Sebastián me soltó para estar junto a su esposa. La envidia se extendía por todo mi ser cuando observaba el amor que había entre ambos. El beso se podía distinguir en sus miradas, pero no se lo daban por prudencia, por estar en un templo religioso y por respeto a todos los presentes. Aquellas muestras de afecto rara vez se veían por la calle salvo que se tratasen de ambientes en los que no se nos estaba permitido acudir. Había oído historias, de alguna amiga mía que le había contado alguna de las muchachas del servicio. Pero no había visto ninguno y mucho menos disfrutado del mismo.

Todos se fueron marchando y me quedé sola en la iglesia con la escusa de poder rezar un poco más por la feliz pareja.
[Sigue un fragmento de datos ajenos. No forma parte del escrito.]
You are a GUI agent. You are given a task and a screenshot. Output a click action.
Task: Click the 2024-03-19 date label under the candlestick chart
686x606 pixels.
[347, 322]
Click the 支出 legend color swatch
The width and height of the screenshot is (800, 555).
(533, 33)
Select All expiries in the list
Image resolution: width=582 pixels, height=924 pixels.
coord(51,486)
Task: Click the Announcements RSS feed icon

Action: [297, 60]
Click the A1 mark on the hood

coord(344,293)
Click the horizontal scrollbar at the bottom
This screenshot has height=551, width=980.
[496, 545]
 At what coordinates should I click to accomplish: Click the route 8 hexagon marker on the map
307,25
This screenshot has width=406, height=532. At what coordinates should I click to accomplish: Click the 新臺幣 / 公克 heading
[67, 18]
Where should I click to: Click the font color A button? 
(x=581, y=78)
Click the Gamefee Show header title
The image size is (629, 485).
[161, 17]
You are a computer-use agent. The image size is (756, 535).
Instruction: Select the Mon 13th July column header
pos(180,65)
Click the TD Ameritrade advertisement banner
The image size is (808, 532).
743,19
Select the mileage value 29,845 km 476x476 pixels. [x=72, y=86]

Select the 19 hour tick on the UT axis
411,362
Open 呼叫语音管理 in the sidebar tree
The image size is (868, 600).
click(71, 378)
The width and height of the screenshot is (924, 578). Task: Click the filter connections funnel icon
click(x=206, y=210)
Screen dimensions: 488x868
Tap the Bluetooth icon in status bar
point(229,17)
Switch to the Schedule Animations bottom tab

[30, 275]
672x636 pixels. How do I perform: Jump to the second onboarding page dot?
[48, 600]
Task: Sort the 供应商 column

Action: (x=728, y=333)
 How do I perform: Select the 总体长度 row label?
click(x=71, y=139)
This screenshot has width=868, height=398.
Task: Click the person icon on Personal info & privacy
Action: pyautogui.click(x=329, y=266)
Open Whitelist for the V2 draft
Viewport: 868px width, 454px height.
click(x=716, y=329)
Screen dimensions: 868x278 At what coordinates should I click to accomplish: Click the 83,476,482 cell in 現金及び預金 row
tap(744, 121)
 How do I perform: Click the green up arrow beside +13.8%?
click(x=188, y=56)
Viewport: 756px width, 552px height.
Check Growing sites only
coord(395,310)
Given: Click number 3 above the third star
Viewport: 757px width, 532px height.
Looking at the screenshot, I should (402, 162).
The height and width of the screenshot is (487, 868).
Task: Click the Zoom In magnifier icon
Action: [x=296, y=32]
Había prometido que iría tan pronto como terminase hasta la fiesta. Sabía que no me dejarían caminar sola y, por eso, el mismo párroco se había ofrecido para acompañarme. Él, mi confesor, conocía la verdad de mis emociones. Sabía el sufrimiento por el que estaba pasando. Por eso, cuando se marcharon todos, asintió tan solo para mí.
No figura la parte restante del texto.